He rejected all forms of idealism in philosophy and insisted that in principle all matter is quantifiable in mathematical terms, and this extends to the pains and pleasures that we experience—the ultimate phenomena to which all human activity (and social concepts, such as rights and duty) could be reduced and explained.
Law based on an aggregate of individual interests
Although individuals may in general be the best judges of their interests, they may not always judge wisely. This creates a disjunction between the perception of their interest and their “real” interest. Since the “public interest” is a fictitious entity that represents nothing more than the aggregate of individual interests.
The legislator is a fully rational and informed person.
An effective legislator must have a fairly accurate understanding of the interests of those individuals that constitute the community, and of what will motivate them to act in the desired ways (especially in criminal law).

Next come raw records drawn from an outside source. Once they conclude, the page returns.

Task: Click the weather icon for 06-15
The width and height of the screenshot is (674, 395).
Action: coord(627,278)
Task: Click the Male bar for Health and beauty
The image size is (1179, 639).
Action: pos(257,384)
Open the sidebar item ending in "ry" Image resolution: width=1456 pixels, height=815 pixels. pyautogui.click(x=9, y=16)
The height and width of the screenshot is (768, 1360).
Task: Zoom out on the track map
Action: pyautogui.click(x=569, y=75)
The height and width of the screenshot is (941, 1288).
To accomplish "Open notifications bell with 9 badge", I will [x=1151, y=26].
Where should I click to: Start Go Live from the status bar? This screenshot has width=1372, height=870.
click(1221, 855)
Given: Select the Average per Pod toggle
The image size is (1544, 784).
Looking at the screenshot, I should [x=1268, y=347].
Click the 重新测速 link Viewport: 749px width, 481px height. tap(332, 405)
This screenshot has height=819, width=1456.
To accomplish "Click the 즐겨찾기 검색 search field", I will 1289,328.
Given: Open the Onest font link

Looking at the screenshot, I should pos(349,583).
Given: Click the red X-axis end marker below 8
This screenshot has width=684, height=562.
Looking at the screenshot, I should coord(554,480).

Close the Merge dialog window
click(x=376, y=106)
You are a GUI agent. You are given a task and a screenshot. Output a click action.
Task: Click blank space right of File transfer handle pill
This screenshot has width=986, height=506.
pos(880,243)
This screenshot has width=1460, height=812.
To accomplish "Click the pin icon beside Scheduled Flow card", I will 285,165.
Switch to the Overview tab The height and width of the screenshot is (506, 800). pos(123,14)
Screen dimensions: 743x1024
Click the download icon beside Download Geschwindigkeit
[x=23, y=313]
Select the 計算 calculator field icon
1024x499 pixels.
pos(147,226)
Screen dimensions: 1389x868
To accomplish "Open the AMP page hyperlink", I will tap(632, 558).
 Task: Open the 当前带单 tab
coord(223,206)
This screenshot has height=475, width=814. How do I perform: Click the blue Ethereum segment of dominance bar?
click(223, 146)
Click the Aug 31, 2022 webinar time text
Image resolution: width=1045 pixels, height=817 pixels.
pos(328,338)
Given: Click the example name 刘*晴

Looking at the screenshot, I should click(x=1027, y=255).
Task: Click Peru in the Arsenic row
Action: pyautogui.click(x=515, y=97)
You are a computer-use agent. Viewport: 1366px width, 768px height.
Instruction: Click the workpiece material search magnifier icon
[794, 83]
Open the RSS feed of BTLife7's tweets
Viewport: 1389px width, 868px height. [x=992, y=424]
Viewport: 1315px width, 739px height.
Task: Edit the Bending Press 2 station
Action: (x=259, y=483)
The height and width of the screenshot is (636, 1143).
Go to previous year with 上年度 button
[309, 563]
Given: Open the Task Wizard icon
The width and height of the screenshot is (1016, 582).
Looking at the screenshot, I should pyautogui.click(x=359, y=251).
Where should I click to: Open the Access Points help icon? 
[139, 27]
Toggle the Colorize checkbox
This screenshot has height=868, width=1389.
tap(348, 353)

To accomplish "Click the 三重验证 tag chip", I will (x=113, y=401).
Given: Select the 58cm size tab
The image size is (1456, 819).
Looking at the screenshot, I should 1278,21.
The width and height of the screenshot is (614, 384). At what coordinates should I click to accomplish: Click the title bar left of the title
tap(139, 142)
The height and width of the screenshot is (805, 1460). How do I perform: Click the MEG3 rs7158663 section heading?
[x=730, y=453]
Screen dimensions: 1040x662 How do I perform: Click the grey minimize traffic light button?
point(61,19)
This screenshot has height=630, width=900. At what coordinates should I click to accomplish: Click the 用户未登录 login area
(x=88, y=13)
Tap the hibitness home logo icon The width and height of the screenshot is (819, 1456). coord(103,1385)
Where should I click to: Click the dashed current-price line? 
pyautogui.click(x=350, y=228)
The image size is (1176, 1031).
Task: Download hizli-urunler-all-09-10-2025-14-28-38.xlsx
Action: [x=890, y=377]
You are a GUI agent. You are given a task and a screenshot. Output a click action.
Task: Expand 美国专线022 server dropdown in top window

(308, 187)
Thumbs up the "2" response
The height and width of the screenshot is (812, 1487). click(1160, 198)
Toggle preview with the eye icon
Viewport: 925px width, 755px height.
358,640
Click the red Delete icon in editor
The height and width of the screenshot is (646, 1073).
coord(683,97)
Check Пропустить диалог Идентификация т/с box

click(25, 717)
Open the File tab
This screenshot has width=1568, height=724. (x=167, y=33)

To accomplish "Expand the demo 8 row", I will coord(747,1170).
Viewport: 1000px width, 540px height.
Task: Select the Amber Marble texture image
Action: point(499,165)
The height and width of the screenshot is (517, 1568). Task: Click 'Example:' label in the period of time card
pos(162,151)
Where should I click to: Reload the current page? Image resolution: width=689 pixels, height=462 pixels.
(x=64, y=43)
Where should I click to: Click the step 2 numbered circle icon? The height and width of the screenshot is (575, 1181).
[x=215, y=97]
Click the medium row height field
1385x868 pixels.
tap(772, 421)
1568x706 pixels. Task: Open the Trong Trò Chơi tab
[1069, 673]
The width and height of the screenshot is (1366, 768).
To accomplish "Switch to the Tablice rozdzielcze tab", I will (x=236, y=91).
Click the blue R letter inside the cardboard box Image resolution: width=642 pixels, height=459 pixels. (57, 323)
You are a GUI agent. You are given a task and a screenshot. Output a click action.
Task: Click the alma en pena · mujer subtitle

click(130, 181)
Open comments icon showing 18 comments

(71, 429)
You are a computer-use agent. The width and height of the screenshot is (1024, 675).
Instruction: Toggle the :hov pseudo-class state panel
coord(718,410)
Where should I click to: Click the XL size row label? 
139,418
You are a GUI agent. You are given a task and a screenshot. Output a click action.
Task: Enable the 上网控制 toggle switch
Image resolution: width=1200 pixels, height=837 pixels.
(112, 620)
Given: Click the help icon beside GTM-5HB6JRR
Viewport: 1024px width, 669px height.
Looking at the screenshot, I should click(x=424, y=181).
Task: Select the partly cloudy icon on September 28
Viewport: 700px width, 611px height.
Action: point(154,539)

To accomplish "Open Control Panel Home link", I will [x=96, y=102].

The knowledge needed by the legislator (to be effective in constructing adequate motives to direct individual actions) is of people’s apparent interests, while the legislator’s objective is to further their “real” interests, that is, what they would choose if they were fully rational and informed.
This means that assessing the value of the constituent elements of interest (pains and pleasures) is a tricky business for the legislator; he must accurately observe the ways people behave, deduce the motives behind their actions, and encompass this knowledge in the sanctions of the law. Yet these same observations of human behaviour may not also be reliable guides to the “real” interests of individuals, which must be determined on other grounds.
Subordinate Ends, Principles and Maxims
From the early of his utilitarian theorizing, Bentham understood that the achievement of utilitarian objectives in practice required the translation of the utility principle into elements amenable to implementation.
The maximization of utility required that the jurist cast a “censorial” eye on existing practices to test their capacity to enhance the greatest happiness. Where the jurist detects deficiencies, new rules and precepts must be developed that demonstrably accord with the utility principle.
In Bentham’s hands, this took the form of a multitude of subordinate or secondary ends, principles and maxims designed to give practical direction to the utility principle in every aspect of the law. The greatest happiness principle sets the over-arching objective and is the critical standard against which existing practices are to be judged.